Ignacio F. / Garmendia

Normalidad

EN su meritorio esfuerzo por alcanzar las más altas cimas de la miseria, sobre todo ahora que los tenemos de nuevo en campaña, nuestros políticos, veteranos o debutantes, se empeñan todo el tiempo en demostrar que son personas normales, tan perfectamente corrientes o anodinas como el proverbial vecino de enfrente.
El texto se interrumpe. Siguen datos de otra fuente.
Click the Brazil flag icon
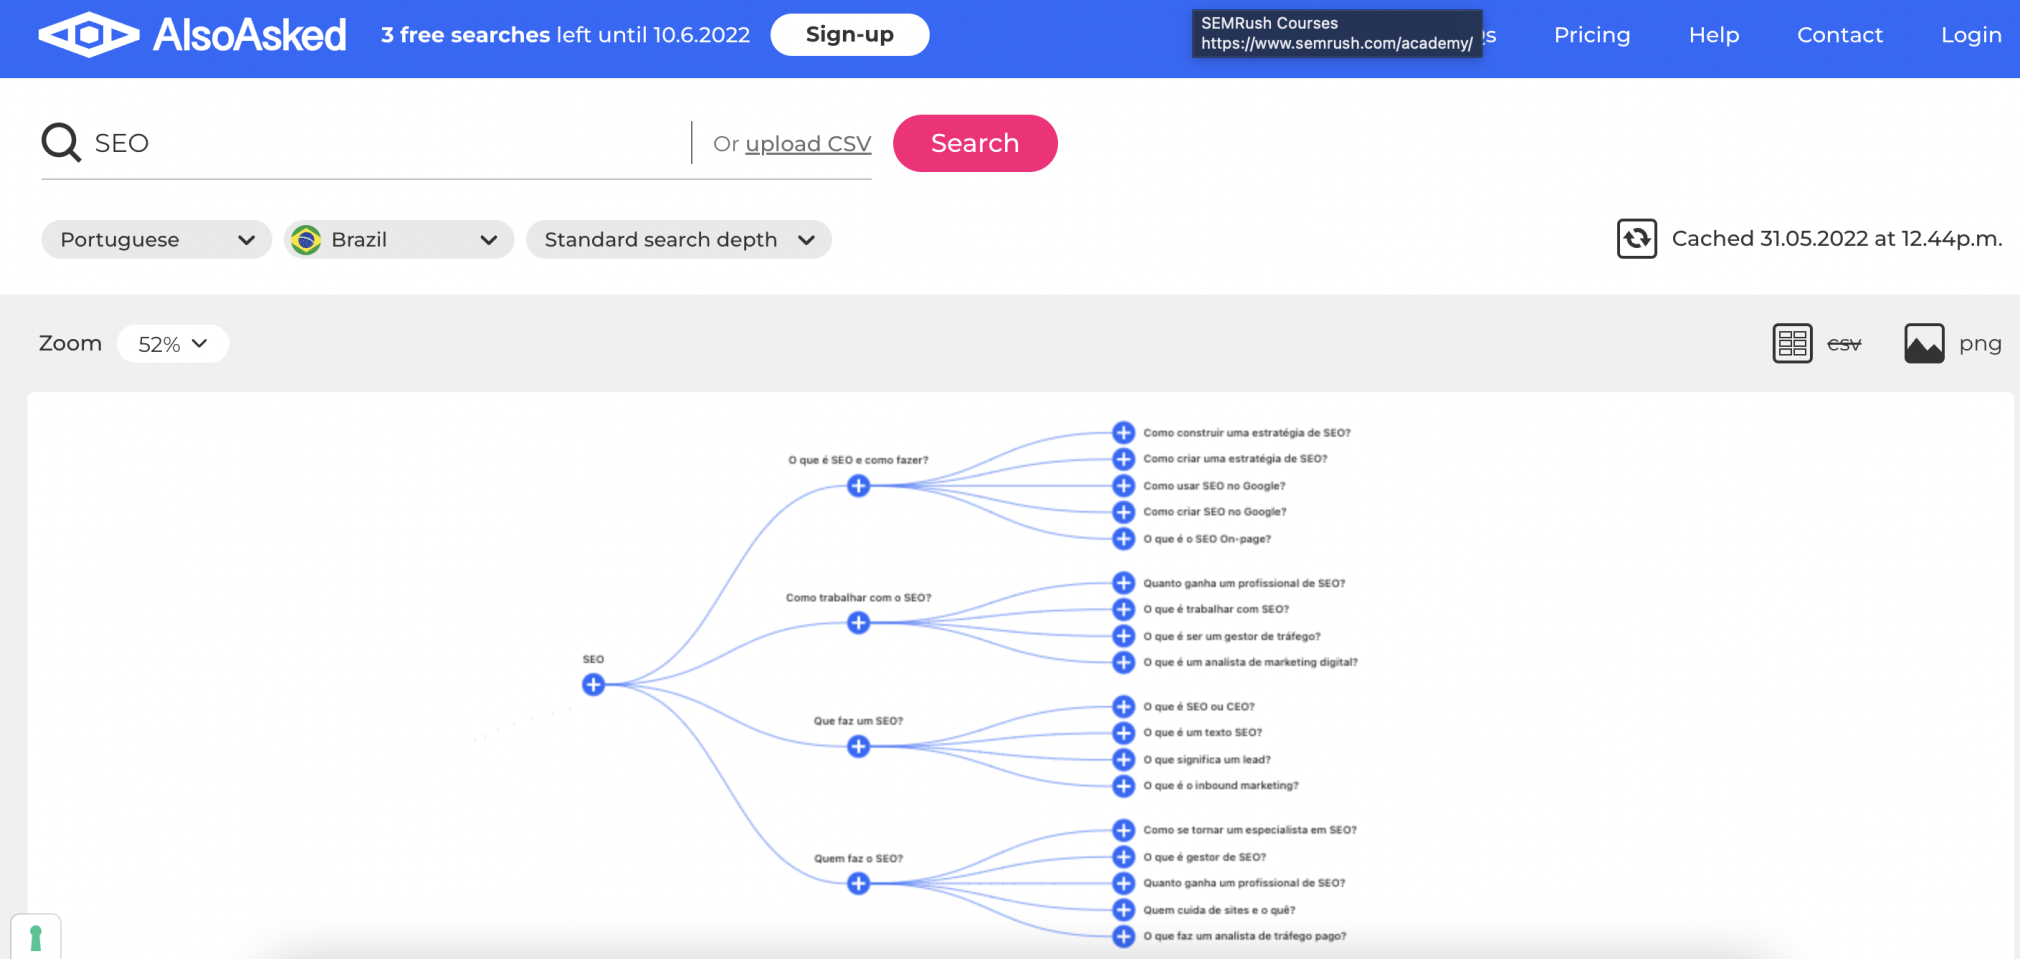This screenshot has height=959, width=2020. pyautogui.click(x=306, y=240)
Hasta donde uno sabe, la normalidad es un concepto puramente especulativo -pues en la práctica todos somos felizmente extraños, irreductiblemente singulares- y por eso quien se lo aplica, en el fondo, no está diciendo nada, ni bueno ni malo, pero afirmar que se pertenece a ese segmento tan indiferenciado como fantasmagórico de la población parece que otorga, a falta de mayores concreciones en los aspectos más comprometidos o realmente significativos, un marchamo de confianza.

Podría pensarse que esta insistencia viene de un saludable recelo hacia los individuos que se creyeron providenciales, superhombres o hasta semidioses de virtudes supuestamente extraordinarias, pero si algo ha caracterizado, por acudir a un ejemplo extremo, a los dictadores contemporáneos, ha sido más bien su vulgaridad incontestable. Desde antiguo el populismo, de uno u otro signo, ha apelado al llamado hombre de la calle, aunque no sea fácil precisar las cualidades que hacen de este una categoría reconocible. Prestar oídos a sus demandas, asumiendo que sea posible identificarlas como efectivamente representativas, lo que no siempre está claro o depende en exceso de una ciencia tan falible como la estadística, es una condición obligada en las sociedades democráticas, pero una cosa es seguir el criterio de la mayoría y otra, poco o nada decorosa, dedicarse sin pudor a halagarla.

A juicio de quienes los asesoran, los candidatos a gobernantes deben mostrar cercanía hacia el electorado, que al parecer no perdona otras excentricidades pero sí aprueba -o al menos se divierte con el espectáculo- que vayan a la tele a contarnos cosas que nada tienen que ver con su programa, cuando no a hacer directamente el payaso. Se supone que no van por placer y hay por ello que compadecerlos hasta cierto punto, pero la sospecha, tal vez errónea, no elimina la vergüenza ajena. Los políticos se asemejan cada vez más a actores y queda la duda de si son ellos los que disfrutan representando papeles -de gente muy normal, por supuesto- o es el público soberano, como dicen los cronistas teatrales o deportivos, el que así lo exige. En ambos casos, sería aconsejable o incluso urgente que cambiaran de guionistas.